Barry McGovern has been perfecting this 50-minute solo, under the direction of Tom Creed, for years and it shows.
After its world première as part of the Beckett Pinter Mamet Festival at Dublin’s Gate in 2010, the monologue has extensively toured in the United States prior to its appearance in the Edinburgh International Festival.
The clarity of performance benefits from the fact that the selections from Beckett’s largely unintelligible novel were made by McGovern himself.
It is always something to see a small figure standing alone on the stage of a major theatre, dominating it with his or her insubstantiality and gripping an audience with little more than their voice and physical presence.
That is exactly what happens as McGovern recites and animates Beckett’s tone poem about a nobody who clowns around achieving little.
Watt is a book that draws from and illuminates so many of the writer’s other works, with particular reminders of Krapp, Godot and so much more. That includes Pinter, who was apparently inspired by the novel.

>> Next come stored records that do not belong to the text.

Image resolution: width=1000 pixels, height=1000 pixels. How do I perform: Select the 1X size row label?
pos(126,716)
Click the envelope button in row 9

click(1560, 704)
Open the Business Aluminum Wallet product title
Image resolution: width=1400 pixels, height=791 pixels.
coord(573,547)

The text poetically follows Watt literally tramping through life doing nothing very much in the company of others who hardly do more. Somehow, it manages to amuse and entertain despite the lack of any real plot.
This owes much to an actor whose comic timing cannot be faulted and therefore persuades listeners that they understand what is being said and can work beneath the surface to divine the hidden meaning.
Reading between the lines of this review, one should conclude that this is typical Beckett beautifully delivered and therefore recommended to those who appreciate his unusual brand of drama.